—Señor, haceos cargo de que no es fácil enviar misiva alguna. La Regla nos prohíbe hablar, besar o incluso escribir a la familia sin permiso de nuestros superiores.
—Ya, ya.
—Además, no podemos salir así como así de la enco…
—Ahora estabais solos.
—Excepcionalmente.
—Bien que habéis aprovechado para hacer de alcahueta y permitir a Saint Claire folgar con la moza. —Rodrigo hizo un gesto de desagrado—. No, no. No penséis que me parece mal; al contrario, tendréis algo con qué chantajearle en el futuro. Seguro que sabe cosas.
—No puedo creerlo.
—¿No erais espía? Así funcionan las cosas en vuestro mundo, ¿no?
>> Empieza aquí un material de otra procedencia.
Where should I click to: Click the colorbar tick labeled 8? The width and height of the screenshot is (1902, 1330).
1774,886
—Sí, dómine, en efecto. Así funcionaban las cosas en mi mundo.
—¿Y? Habláis en pasado.
—Es que no creo estar seguro de volver a él. Los engaños, los venenos, chantajear a los demás…
—Vaya, mi señor, el Ilustrísimo cardenal Garesi tenía razón. Os han convencido. Sois uno de ellos.
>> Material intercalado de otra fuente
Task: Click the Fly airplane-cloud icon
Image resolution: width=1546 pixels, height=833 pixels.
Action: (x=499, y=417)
—No. O sí. No lo sé. Sólo digo que los templarios no hacen mal a nadie. Gestionan bien sus tierras y con los beneficios mantienen tropas en Tierra Santa. Si no fuera por ellos, años ha que estaría en manos de los infieles.
Silvio de Agrigento lo miró con detenimiento, paladeando su vino. Entonces, calculadamente, dijo:
—¿Y vuestra Aurora? Si no cumplís vuestra parte del trato morará eternamente…
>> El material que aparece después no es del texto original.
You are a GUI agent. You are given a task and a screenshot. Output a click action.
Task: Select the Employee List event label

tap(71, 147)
Rodrigo dio un puñetazo en la mesa.
—¡Basta! —gritó—. Hicimos un trato y Rodrigo Arriaga siempre cumple lo que promete. Haré el trabajo para vos e investigaré hasta donde pueda, pero…
—¿Sí? —contestó el cura con cierto aire cínico.
—Si no hay nada que averiguar cumpliréis igualmente vuestra parte del trato.
—Me parece bien, pero yo diré cuándo acaba este trabajo.
—¡¿Cómo?!
—No seáis ingenuo, Rodrigo. Se hace evidente que habéis hallado consuelo en la oración y en la vida monacal; os reconforta y me alegro. Pero no podéis olvidar que vuestros nuevos hermanos sufrirían una gran decepción si supieran que ingresasteis en la orden como espía. Pensad en vuestro buen amigo Jean, ahora tan pío, tan responsable, tan feliz de veros progresar.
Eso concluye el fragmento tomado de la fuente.